» **PROBLEM DETAILS**
From the entries below, transcribe exactly the lines between the line holding "This screenshot has width=799, height=523." and the line holding "You are a computer-use agent. Image", inclusive; skip all other lines.
══ EXERCISE DATA ══
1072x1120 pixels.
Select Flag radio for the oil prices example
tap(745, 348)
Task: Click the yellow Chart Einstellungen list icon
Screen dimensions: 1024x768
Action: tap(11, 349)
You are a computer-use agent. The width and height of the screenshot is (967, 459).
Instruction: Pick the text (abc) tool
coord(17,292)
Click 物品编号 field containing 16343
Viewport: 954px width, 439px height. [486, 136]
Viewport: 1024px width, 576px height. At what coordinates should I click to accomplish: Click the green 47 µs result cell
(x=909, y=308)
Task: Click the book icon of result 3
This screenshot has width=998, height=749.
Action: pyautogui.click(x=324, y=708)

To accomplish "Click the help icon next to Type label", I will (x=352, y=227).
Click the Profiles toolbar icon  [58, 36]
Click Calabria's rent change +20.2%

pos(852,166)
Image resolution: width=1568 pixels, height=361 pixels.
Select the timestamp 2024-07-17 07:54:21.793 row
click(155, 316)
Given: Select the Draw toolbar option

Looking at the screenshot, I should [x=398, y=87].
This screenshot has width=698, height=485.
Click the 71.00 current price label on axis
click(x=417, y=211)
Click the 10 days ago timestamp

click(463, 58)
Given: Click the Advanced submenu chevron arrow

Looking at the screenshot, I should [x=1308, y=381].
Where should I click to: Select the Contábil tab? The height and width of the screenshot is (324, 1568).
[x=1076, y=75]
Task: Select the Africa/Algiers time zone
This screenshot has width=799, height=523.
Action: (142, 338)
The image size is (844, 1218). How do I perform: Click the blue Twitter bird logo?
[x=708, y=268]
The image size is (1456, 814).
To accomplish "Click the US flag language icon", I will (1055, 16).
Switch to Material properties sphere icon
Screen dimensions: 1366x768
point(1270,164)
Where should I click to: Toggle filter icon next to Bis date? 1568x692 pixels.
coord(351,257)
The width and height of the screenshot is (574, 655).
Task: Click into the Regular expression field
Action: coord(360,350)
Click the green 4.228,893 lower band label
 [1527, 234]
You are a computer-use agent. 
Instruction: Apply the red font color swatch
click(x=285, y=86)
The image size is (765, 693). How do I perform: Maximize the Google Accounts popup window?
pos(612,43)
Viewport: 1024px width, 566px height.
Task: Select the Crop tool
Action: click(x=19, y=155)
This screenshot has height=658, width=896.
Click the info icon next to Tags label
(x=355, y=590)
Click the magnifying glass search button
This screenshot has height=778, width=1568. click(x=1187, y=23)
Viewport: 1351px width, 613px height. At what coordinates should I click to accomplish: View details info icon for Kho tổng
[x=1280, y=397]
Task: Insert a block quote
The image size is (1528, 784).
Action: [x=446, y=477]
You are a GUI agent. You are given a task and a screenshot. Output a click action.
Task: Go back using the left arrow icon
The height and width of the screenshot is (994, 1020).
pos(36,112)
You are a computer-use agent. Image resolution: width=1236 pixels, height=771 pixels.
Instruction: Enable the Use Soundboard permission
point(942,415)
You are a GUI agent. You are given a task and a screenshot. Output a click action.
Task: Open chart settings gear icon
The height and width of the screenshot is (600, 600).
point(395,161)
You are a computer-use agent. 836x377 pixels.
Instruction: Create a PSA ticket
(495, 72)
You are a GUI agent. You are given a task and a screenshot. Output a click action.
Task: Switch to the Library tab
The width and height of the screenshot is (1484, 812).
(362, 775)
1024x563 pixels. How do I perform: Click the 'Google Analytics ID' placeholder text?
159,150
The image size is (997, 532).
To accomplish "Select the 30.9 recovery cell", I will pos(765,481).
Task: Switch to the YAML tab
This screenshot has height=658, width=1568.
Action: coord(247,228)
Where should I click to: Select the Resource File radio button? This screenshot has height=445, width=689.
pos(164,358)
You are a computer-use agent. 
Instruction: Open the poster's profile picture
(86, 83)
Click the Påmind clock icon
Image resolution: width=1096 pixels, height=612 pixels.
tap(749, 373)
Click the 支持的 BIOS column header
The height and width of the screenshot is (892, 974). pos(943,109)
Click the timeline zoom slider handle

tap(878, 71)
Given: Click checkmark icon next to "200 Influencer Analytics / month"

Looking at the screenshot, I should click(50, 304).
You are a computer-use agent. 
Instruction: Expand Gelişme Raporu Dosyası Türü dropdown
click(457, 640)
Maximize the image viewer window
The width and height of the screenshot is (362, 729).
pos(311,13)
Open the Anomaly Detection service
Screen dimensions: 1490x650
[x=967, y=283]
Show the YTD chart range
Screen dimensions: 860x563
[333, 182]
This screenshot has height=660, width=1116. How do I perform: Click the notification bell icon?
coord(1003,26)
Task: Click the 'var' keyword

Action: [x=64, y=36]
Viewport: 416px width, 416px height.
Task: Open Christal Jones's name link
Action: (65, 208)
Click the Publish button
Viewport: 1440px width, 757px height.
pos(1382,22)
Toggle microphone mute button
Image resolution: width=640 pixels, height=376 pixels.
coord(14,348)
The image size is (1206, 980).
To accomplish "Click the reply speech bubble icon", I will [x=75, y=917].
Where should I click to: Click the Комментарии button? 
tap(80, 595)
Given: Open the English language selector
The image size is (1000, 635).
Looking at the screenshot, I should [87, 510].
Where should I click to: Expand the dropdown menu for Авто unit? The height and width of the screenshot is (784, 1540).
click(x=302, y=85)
═══
» **FINISHED TASK**
This screenshot has width=799, height=523.
Action: (142, 338)
The image size is (844, 1218). How do I perform: Click the blue Twitter bird logo?
[x=708, y=268]
The image size is (1456, 814).
To accomplish "Click the US flag language icon", I will (1055, 16).
Switch to Material properties sphere icon
Screen dimensions: 1366x768
point(1270,164)
Where should I click to: Toggle filter icon next to Bis date? 1568x692 pixels.
coord(351,257)
The width and height of the screenshot is (574, 655).
Task: Click into the Regular expression field
Action: coord(360,350)
Click the green 4.228,893 lower band label
 [1527, 234]
You are a computer-use agent. 
Instruction: Apply the red font color swatch
click(x=285, y=86)
The image size is (765, 693). How do I perform: Maximize the Google Accounts popup window?
pos(612,43)
Viewport: 1024px width, 566px height.
Task: Select the Crop tool
Action: click(x=19, y=155)
This screenshot has height=658, width=896.
Click the info icon next to Tags label
(x=355, y=590)
Click the magnifying glass search button
This screenshot has height=778, width=1568. click(x=1187, y=23)
Viewport: 1351px width, 613px height. At what coordinates should I click to accomplish: View details info icon for Kho tổng
[x=1280, y=397]
Task: Insert a block quote
The image size is (1528, 784).
Action: [x=446, y=477]
You are a GUI agent. You are given a task and a screenshot. Output a click action.
Task: Go back using the left arrow icon
The height and width of the screenshot is (994, 1020).
pos(36,112)
You are a computer-use agent. Image resolution: width=1236 pixels, height=771 pixels.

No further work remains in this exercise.